A coalition of traders’ groups from across the nation has come together to urgently appeal to the government for immediate action to reduce the exchange rate from GHC 15.50 to GHC 10.00.

They argue that this reduction is crucial for the survival and growth of small and medium-sized businesses, which are currently struggling with high operational costs due to the fluctuating currency values.

The high exchange rate has made imports more expensive, pushing many businesses to the brink of closure and causing job losses.

The traders believe that a lower exchange rate would help businesses thrive, attract investment, and boost the overall economy.

Historically, the cedi’s value has been declining. In 2008, it was GHC 1.057 to the dollar, rising to GHC 1.972 in 2012, and GHC 3.945 in 2016.

Under the current government, it has soared to GHC 15.17, causing distress among business owners and consumers.

Traders are crucial for economic growth, job creation, and innovation.

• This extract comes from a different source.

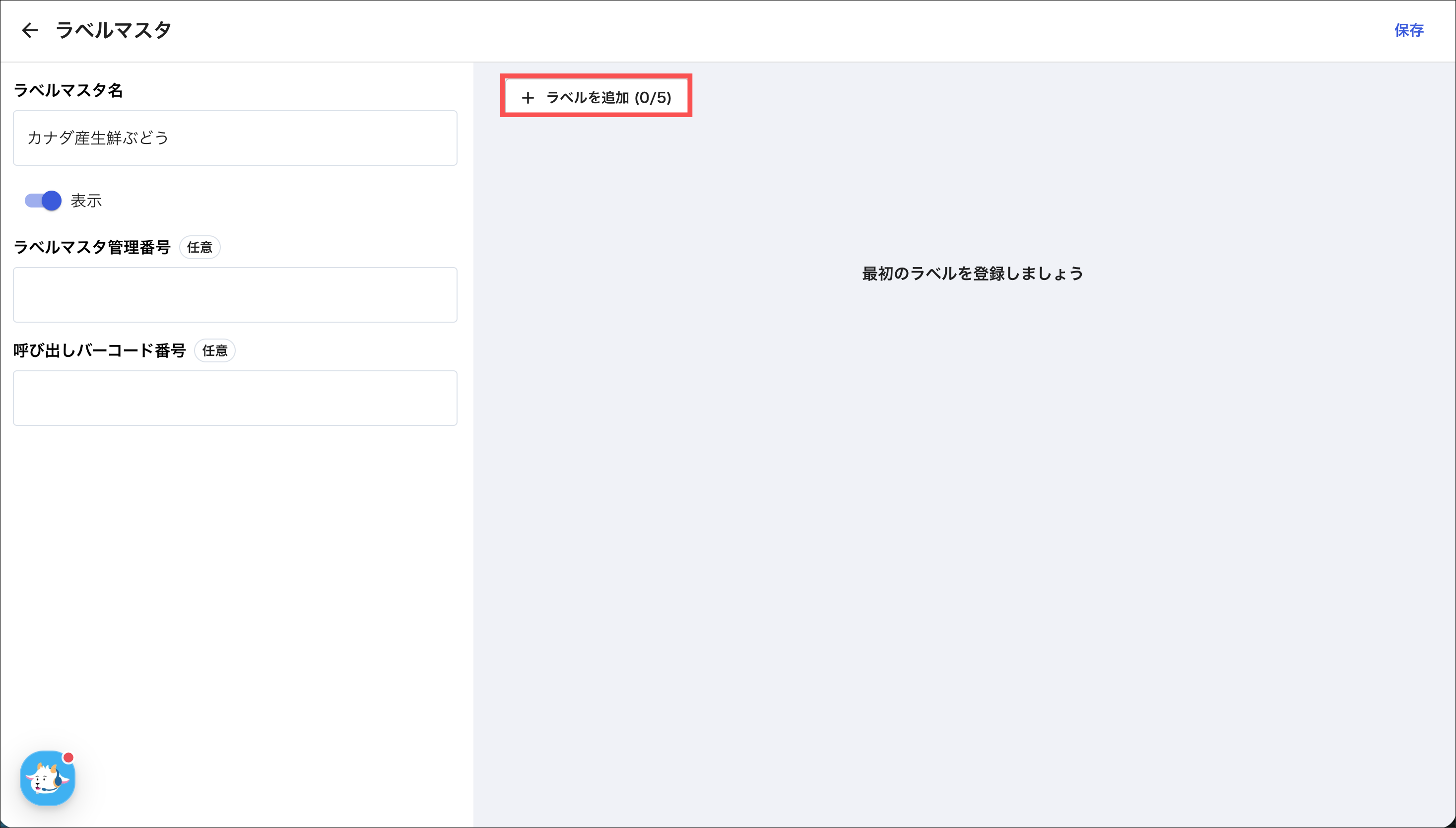Viewport: 1456px width, 828px height.
Task: Click the plus icon in the ラベルを追加 button
Action: coord(528,98)
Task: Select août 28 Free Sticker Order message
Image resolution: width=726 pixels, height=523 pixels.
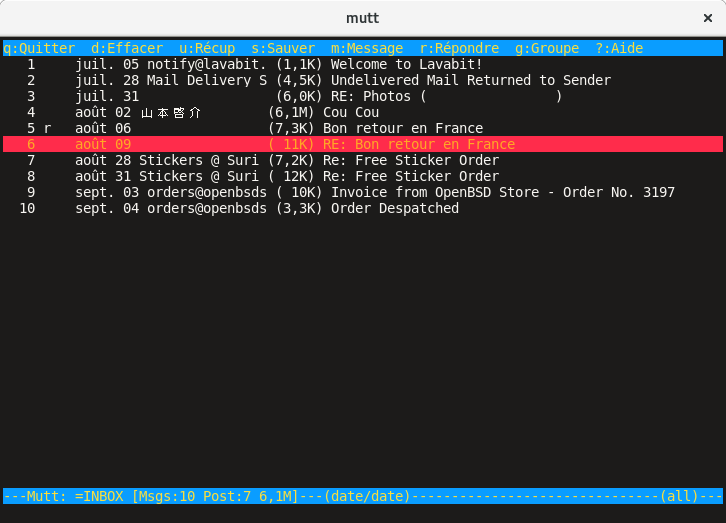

However, in a press release, they noted that the current exchange rate threatens their future.

The coalition of traders is calling on the government to prioritize the needs of businesses and take decisive steps to lower the exchange rate.

They argue that such measures would provide a lifeline to struggling enterprises.

The traders’ groups have also warned of a strong nationwide demonstration if the government fails to address the situation within two weeks.